▲ | ismailmaj 3 days ago | ||||||||||||||||
The way I explained it to myself in the past why so much of the CUDA algorithms don't care much about numerical stability is that the error is a form of regularization (i.e. less overfitting over the data) in deep learning. | |||||||||||||||||
▲ | Nevermark 3 days ago | parent [-] | ||||||||||||||||
I am not quite sure what that means! :) But reasons why deep learning training is very robust to moderate inaccuracy in gradients: 1. Locally, sigmoid and similar functions are the simplest smoothest possible non-linearity to propagate gradients through. 2. Globally, outside of deep recurrent networks, there is no recursion which makes the total function smooth and well behaved. 3. While the perfect gradient indicates the ideal direction to adjust parameters, for fastest improvement, all that is really needed to reduce error is to move parameters in the direction of the gradient signs, with a small enough step. That is a very low bar. It's like telling an archer they just need to shoot an arrow so it lands closer to the target than where the archer is standing, but not worry about hitting it! 4. Finally, the perfect first order gradient is only meaningful at one point of the optimization surface. Moving away from that point, i.e. updating the parameters at all, and the gradient changes quickly. So we are in gradient heuristic land even with "perfect" first order gradients. The most perfectly calculated gradient isn't actually "accurate" already. To actually get an accurate gradient over a parameter step, would take fitting the local gradient with a second or third order polynomial. I.e. not just first, but second and third order derivatives.
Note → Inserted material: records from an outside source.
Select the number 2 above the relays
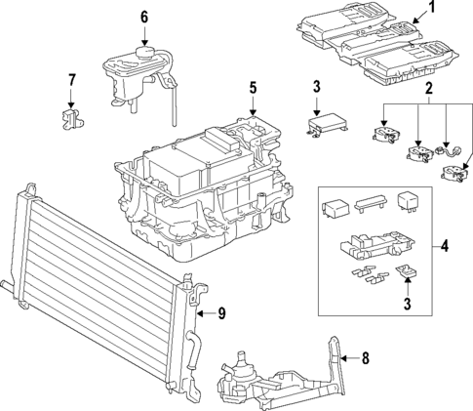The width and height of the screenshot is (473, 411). click(x=426, y=90)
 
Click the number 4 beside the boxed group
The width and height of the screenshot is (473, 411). click(x=445, y=246)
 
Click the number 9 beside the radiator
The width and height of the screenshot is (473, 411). click(x=220, y=313)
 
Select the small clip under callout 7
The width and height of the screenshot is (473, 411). click(x=70, y=119)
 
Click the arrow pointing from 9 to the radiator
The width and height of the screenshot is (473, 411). click(x=203, y=313)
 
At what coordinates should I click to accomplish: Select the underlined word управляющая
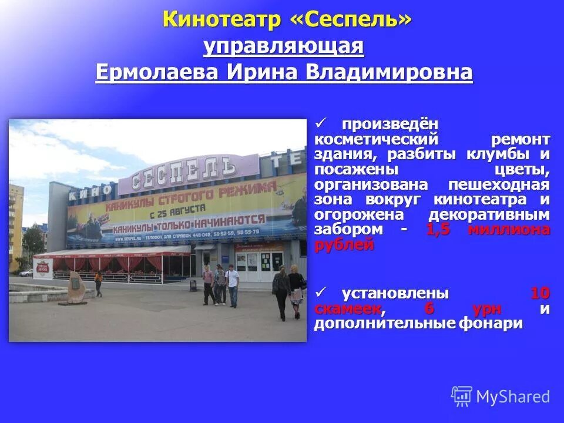pyautogui.click(x=284, y=46)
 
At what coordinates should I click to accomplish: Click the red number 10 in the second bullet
pyautogui.click(x=540, y=293)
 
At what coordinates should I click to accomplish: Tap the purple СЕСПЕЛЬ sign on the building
pyautogui.click(x=186, y=169)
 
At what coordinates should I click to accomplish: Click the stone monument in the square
pyautogui.click(x=77, y=287)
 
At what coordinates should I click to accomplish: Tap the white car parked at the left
pyautogui.click(x=26, y=273)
At vastly greater computational and working memory cost. -- The only critical issue for calculating gradients, is that there is enough precision that at least directional gradient information makes it from errors back to the parameters to update. If precision is too low, then the variable magnitude rounding inherent to floating point arithmetic can completely drop directional information for smaller gradients. Without accurate gradient signs, learning stalls. | |||||||||||||||||
|